And now Kirigiri’s going to be executed. There’s no way to escape it. Naegi will have to expose her at the trial, and she’ll be killed because she tried to save him, and he can’t watch any more friends die. He can’t.

He wants to scream. He thinks he might have forgotten how.

Kirigiri looks as calm as ever, but he can feel her hands shaking. Or is that just his own trembling?

“Only two people have discovered the body,” Kirigiri says. “Or perhaps one.” She takes a breath. “Do we know whether the murderer is counted?”

The question startles Naegi; no matter what Kirigiri might have done, he can’t think of her as a _murderer_. “Ah, I don’t – I don’t know. I’m sorry.”

“In any case, we can’t let anyone else see her.”

Naegi can’t focus; he can’t follow. He feels too hot and too cold at the same time, like someone’s dragged him out of a bath of ice and shoved him into an oven. What is Kirigiri saying? It doesn’t make sense to him.

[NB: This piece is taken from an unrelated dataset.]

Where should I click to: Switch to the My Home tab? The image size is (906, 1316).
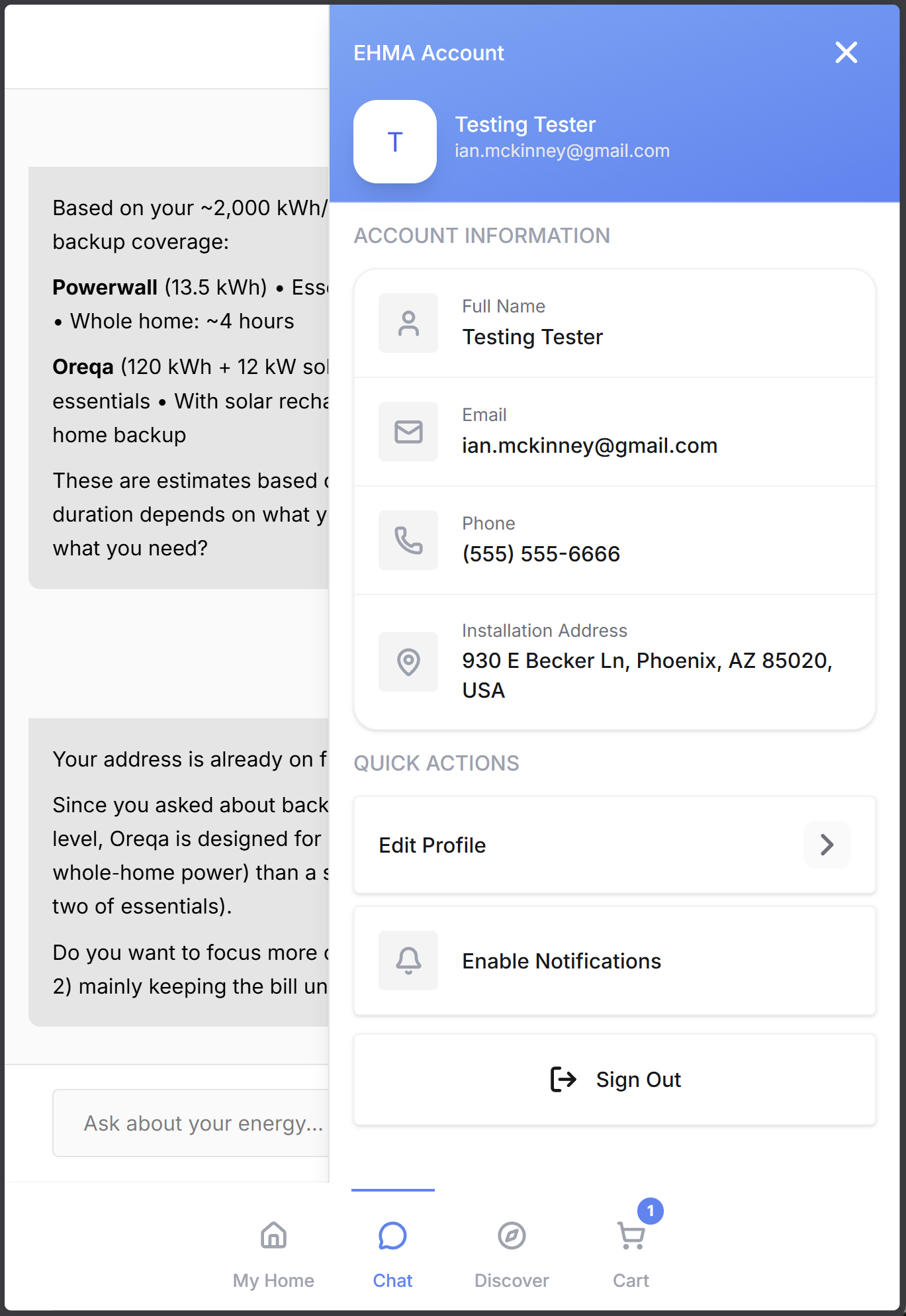point(273,1249)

“The trial hasn’t been announced yet,” Kirigiri says. “If the body is never officially discovered, there may not be a trial at all.”

Something gets through to him this time. No trial?

No trial, which means...

“Can we... if she stays here...” Naegi has to pause and breathe, trying not to look at Fukawa’s body. “I could keep my door locked.”

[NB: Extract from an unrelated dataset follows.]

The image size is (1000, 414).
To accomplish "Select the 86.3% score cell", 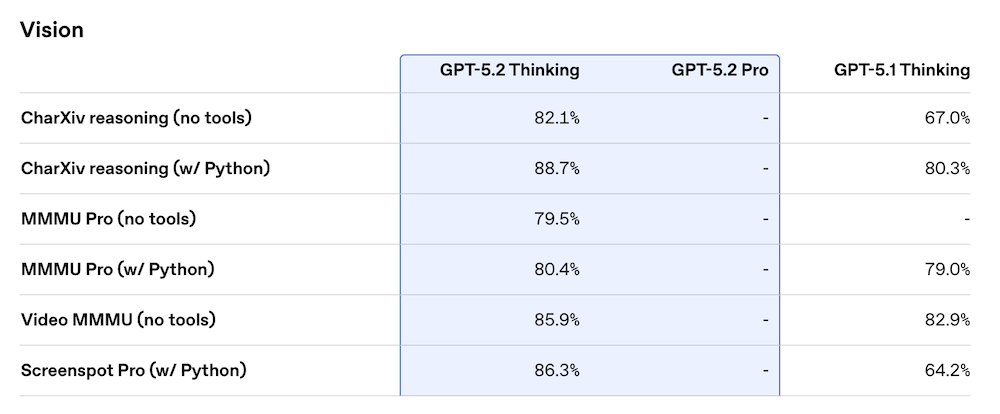I will (557, 370).
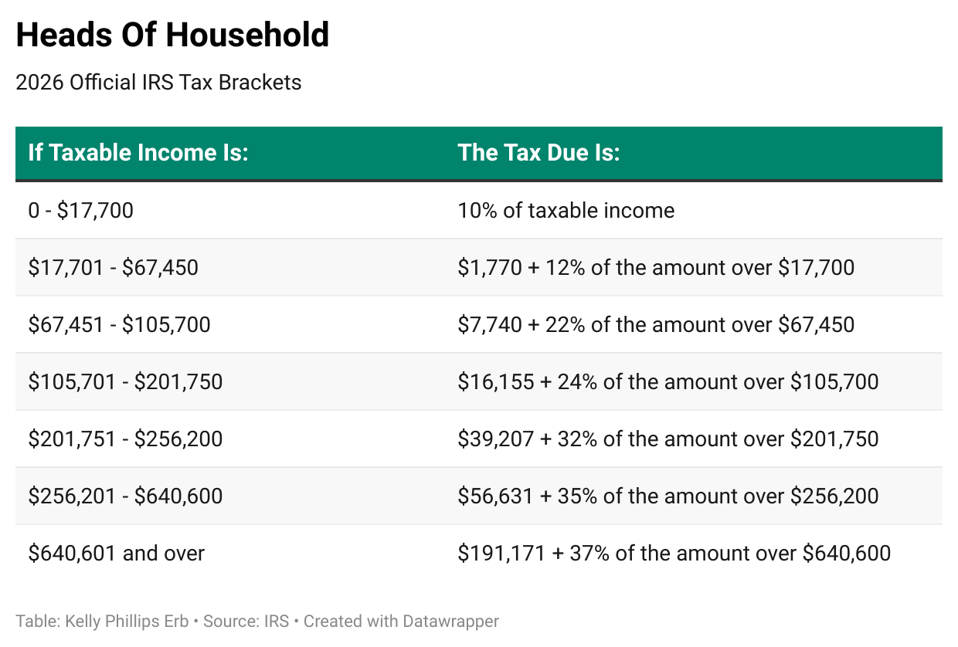Screen dimensions: 958x647
Task: Select the "$67,451 - $105,700" income range
Action: click(119, 324)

“That’s not an option,” Kirigiri says. “When Fujisaki-kun was killed, Monobear unlocked the doors so the body could be discovered.”

It would have been the easiest solution, but he’s glad to hear it shot down; he doesn’t think he would have been able to cope. “S-so, we...”

“We need to dispose of the body,” Kirigiri says.

“We need to dispose of the body,” Naegi echoes.

It’s a dream, he tells himself. There’s still a chance it’s a dream.

“You’re on cleaning duty, aren’t you?” Kirigiri asks.

Naegi swallows. His head’s starting to clear, just a little, now that he knows what they’re supposed to be doing, but he still feels a long way from steady. “You want to take her to the trash disposal room?”

“If we hide the body, it will start to decompose,” Kirigiri says. “The smell will lead people to it. We have to destroy it.”

“You want to put Fukawa-san in the _incinerator?_ ”

She might not fit through the opening. Not unless they...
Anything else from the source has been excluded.